> _Passage_:
^^^^

I love AI, I don't want to go back. But I also have big plans for human thinkers and developers -- writers, using the technology we never got a chance to develop while we were busy being dominated by Larry and Sergey, Zuckerberg, the Twitter founders, et al.
As I said on Bluesky today, we're going to insist this time that the political punditry get involved, assuming they are serious about saving what's left of our democracy.
This year I switched to Original Medicare for 2026 after being on super duper insurance industry enhanced Medicare for the first five years. I should've known that it's super duper for them but not so great for the insured person or the taxpayer, that is -- me. They have set it up so they can scam it 18 different ways, Some of the "services" they offer are just ways for them to charge the government more for your care, in return for doing absolutely nothing.
So today I had my first Regular Medicare experience. I went to renew my prescriptions, and the vendor already knew my insurance info which was impressive use of computers. I was prepared to give it the new info. And in case you're confused, you still have to pay the insurance industry for Regular Medicare, even though that's actually a deal between me and my government. No way to deal them out, though I'm sure it would make total sense for us to do exactly that. Don't believe that when it comes to health care the US has been anything like a democracy.
Where the old plan each prescription cost $0, this time I actually have to pay out of pocket approx $100 for a 90 day supply of five different medications. On the other hand, I'm paying much less for this insurance. I haven't done the math yet, but it feels like I'm not getting ripped off. See how many qualifiers there are.
Oh the great old US of A where you can give your tax money and retirement funds to insurance companies who buy politicians etc and so on. Maybe the only thing to appreciate is that we get some health care for all our tax payments over our careers?
And one good thing is now I get to keep most of my Social Security payments instead of it all going to United Healthcare. ;-)

^^^^

> _Collected material_:
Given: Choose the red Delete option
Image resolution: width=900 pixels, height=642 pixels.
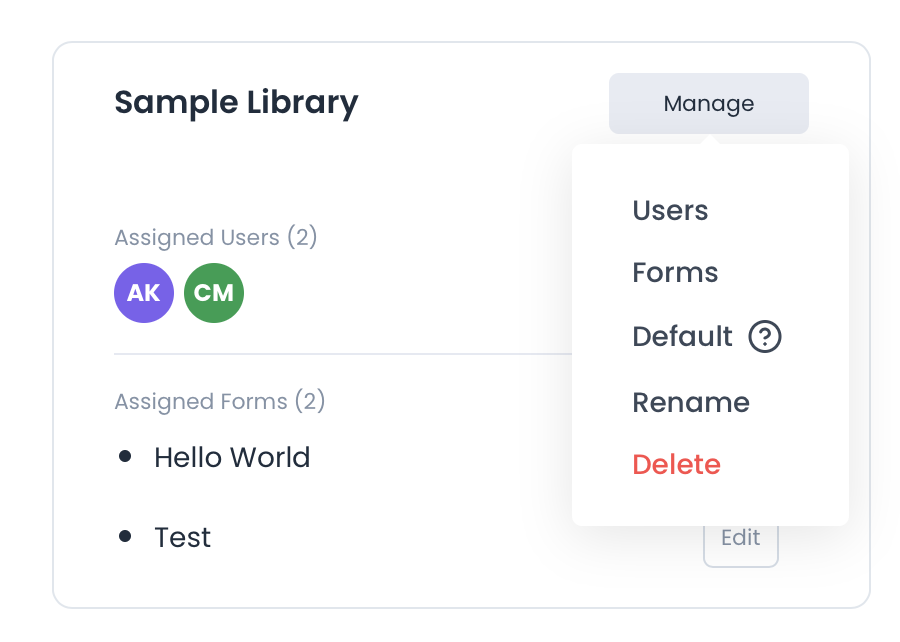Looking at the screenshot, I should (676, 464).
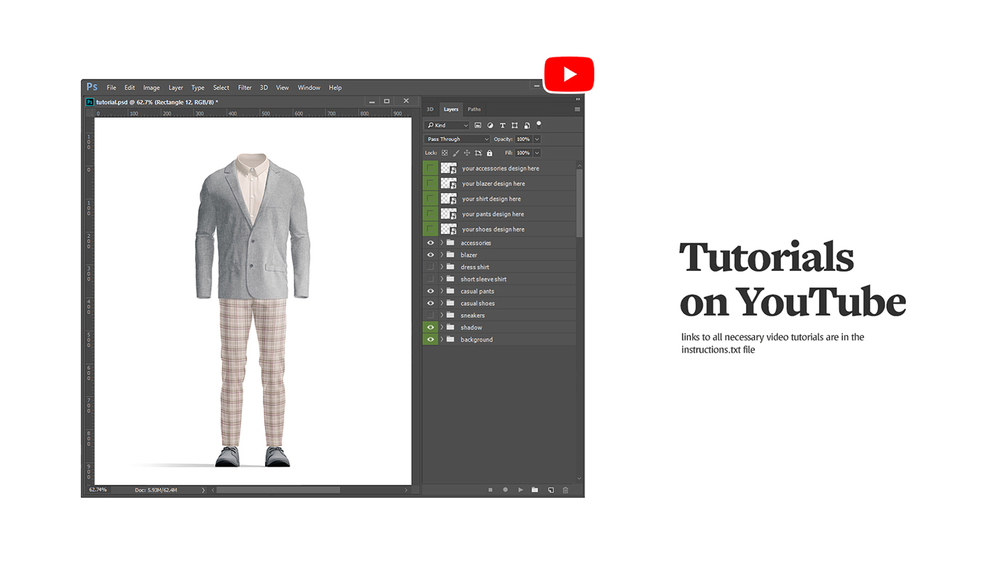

^^^^

> _What is being asked_:
Copy out, word for word, the part of the Medicare passage that begins with the words containing "Where the old" and ends with "United Healthcare. ;-)". You won't need the lines for this.

> _Response to the exercise_:
Where the old plan each prescription cost $0, this time I actually have to pay out of pocket approx $100 for a 90 day supply of five different medications. On the other hand, I'm paying much less for this insurance. I haven't done the math yet, but it feels like I'm not getting ripped off. See how many qualifiers there are.
Oh the great old US of A where you can give your tax money and retirement funds to insurance companies who buy politicians etc and so on. Maybe the only thing to appreciate is that we get some health care for all our tax payments over our careers?
And one good thing is now I get to keep most of my Social Security payments instead of it all going to United Healthcare. ;-)